Exercise brief:
The answer must reproduce exactly the lines from the one with "How do I perform: Select" through the end of the material, and it must contain no pictures.

Material supplied:
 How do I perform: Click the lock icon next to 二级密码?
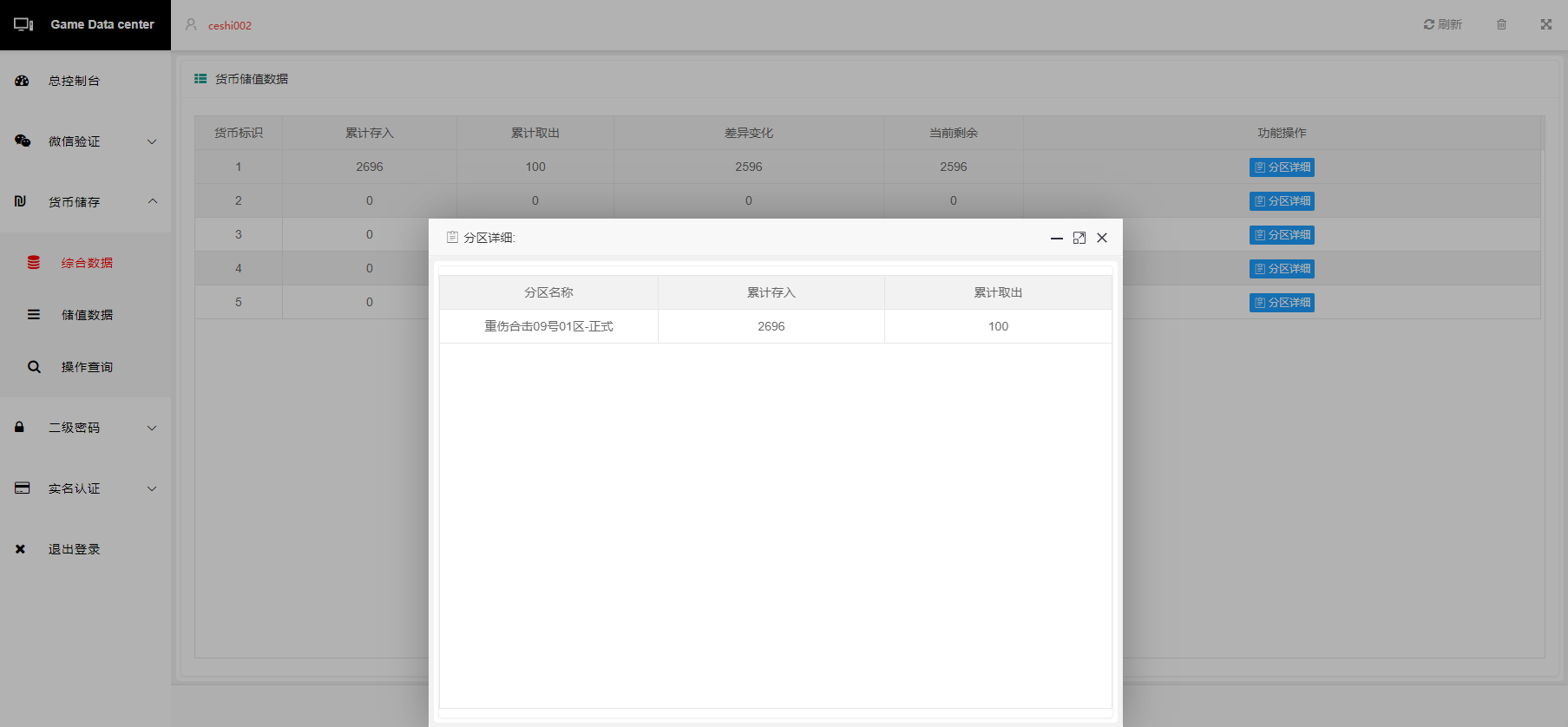click(19, 427)
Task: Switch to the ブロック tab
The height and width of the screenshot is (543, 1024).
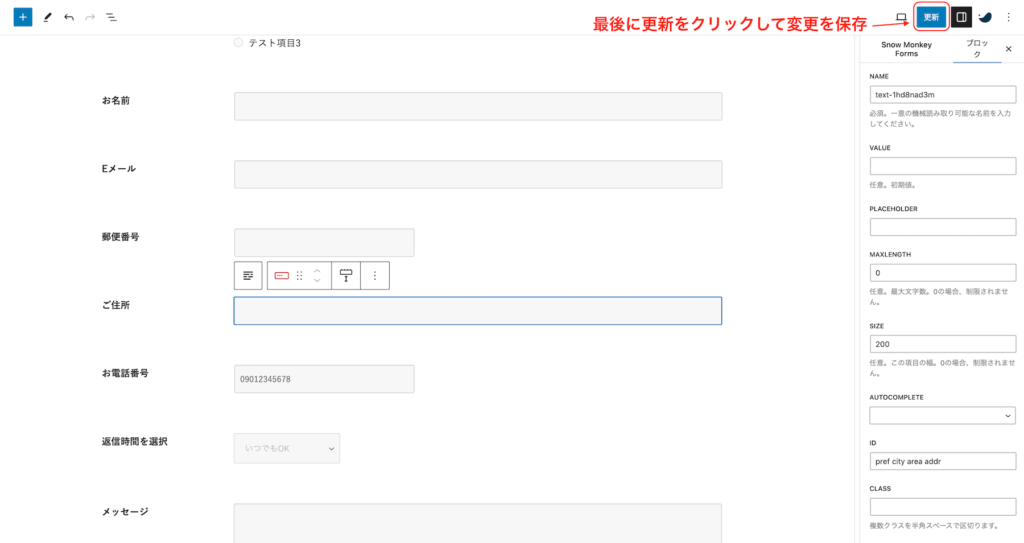Action: 976,49
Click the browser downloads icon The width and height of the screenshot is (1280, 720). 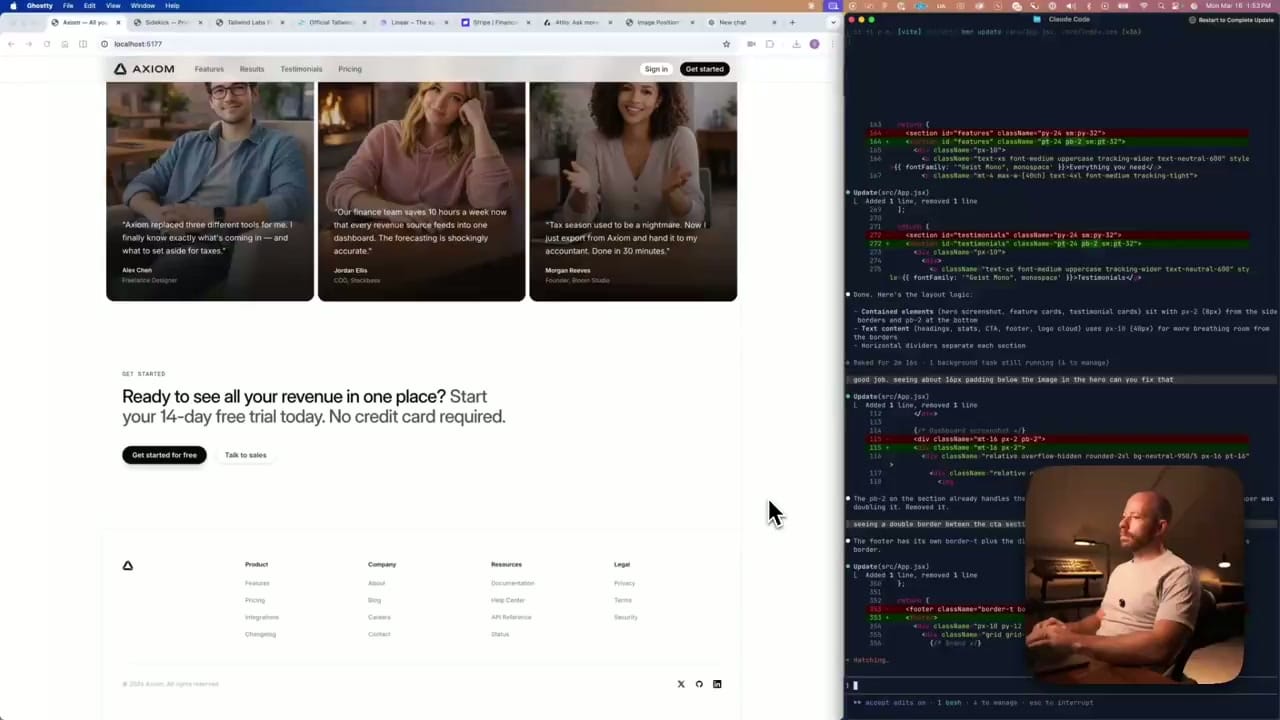click(x=796, y=44)

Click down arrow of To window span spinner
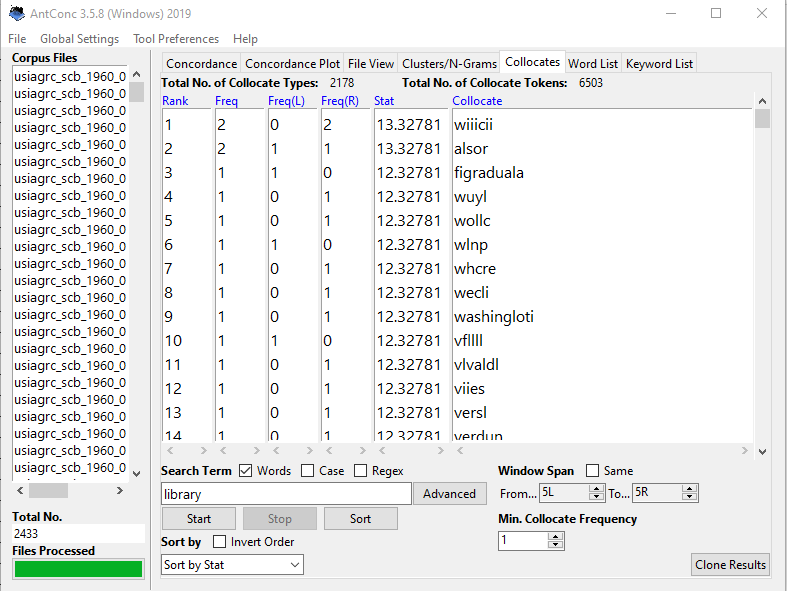(690, 497)
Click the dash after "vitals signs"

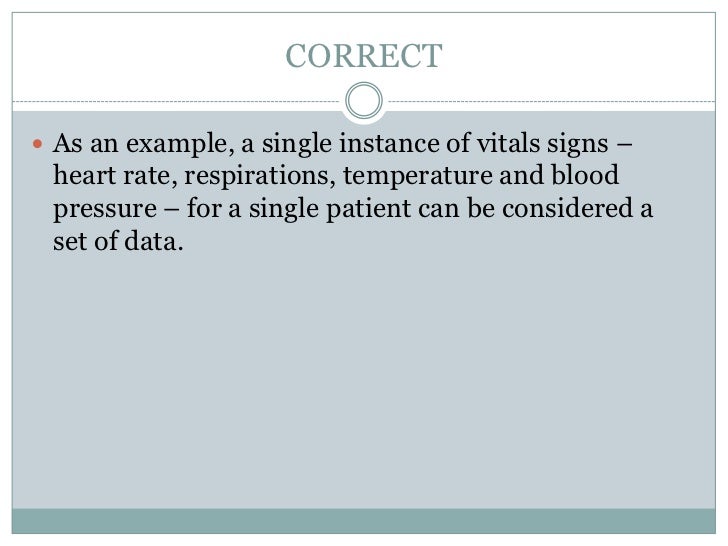pos(624,145)
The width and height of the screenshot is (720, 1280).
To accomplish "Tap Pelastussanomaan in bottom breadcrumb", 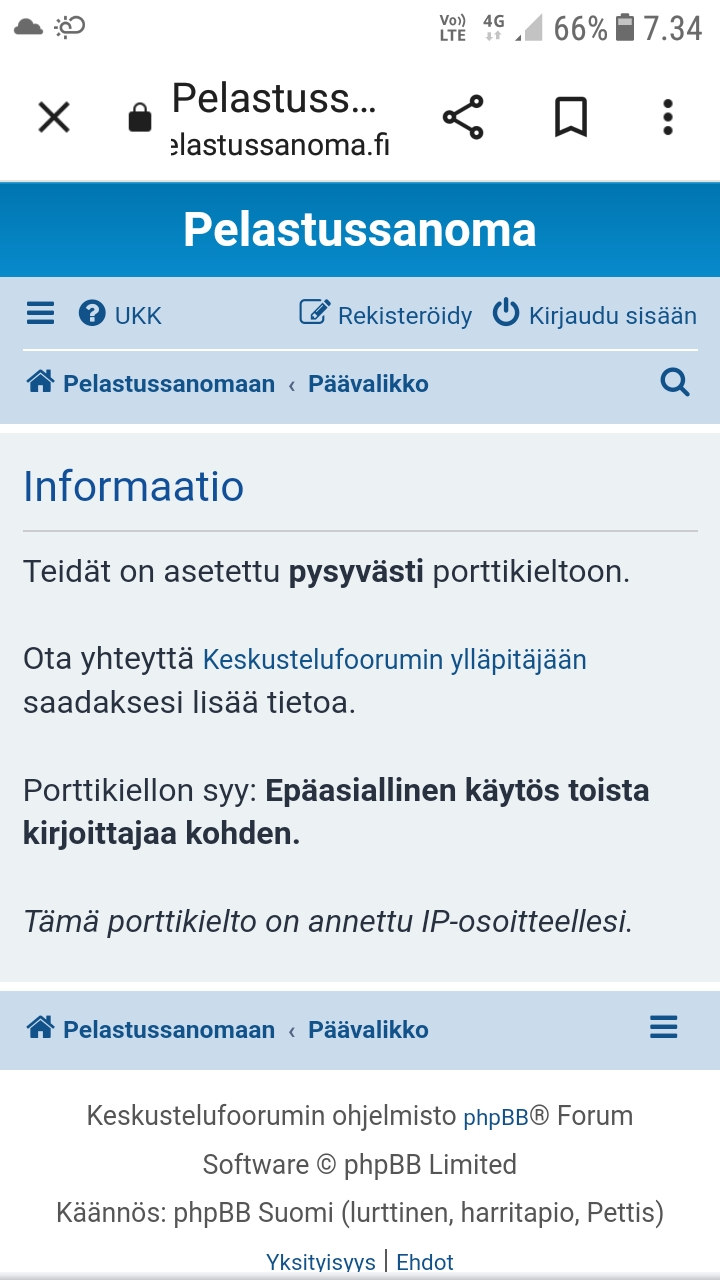I will [151, 1030].
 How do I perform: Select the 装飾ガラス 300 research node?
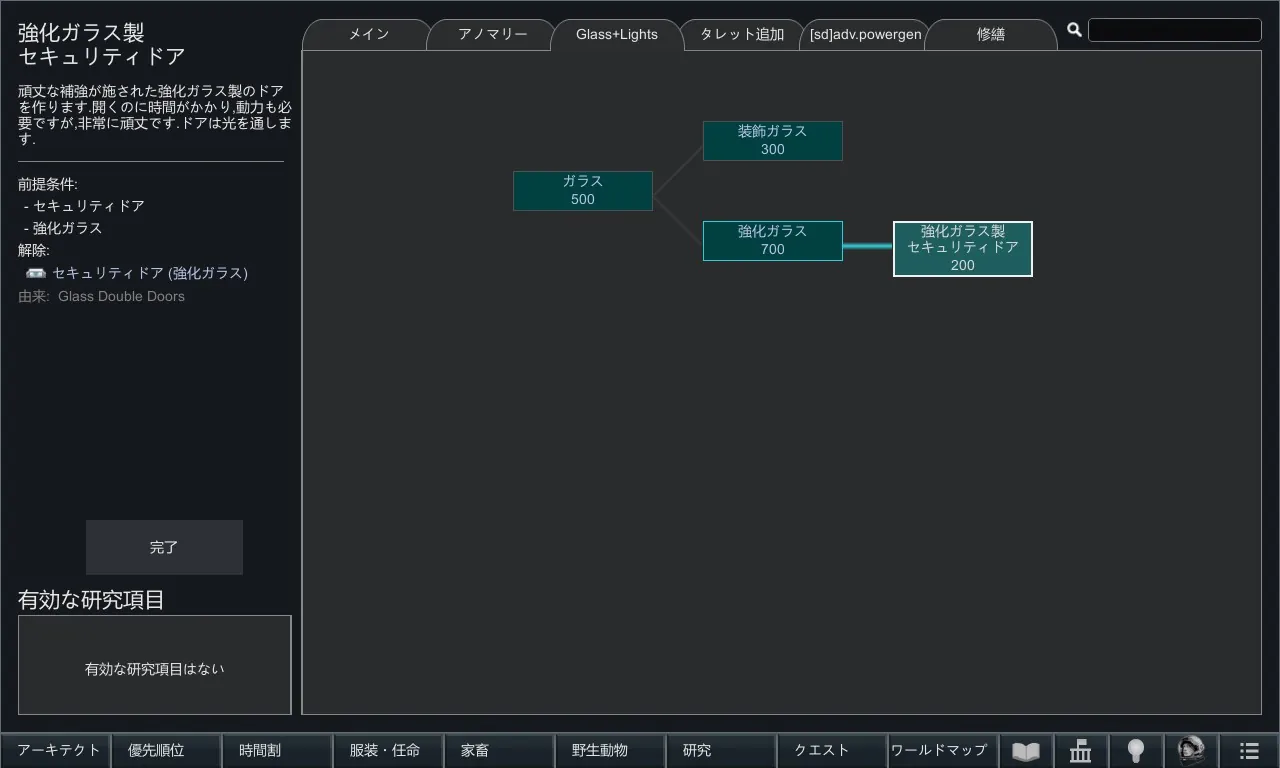(x=772, y=141)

Reply to the task:
 How do I perform: Select the 装飾ガラス 300 research node?
(x=772, y=141)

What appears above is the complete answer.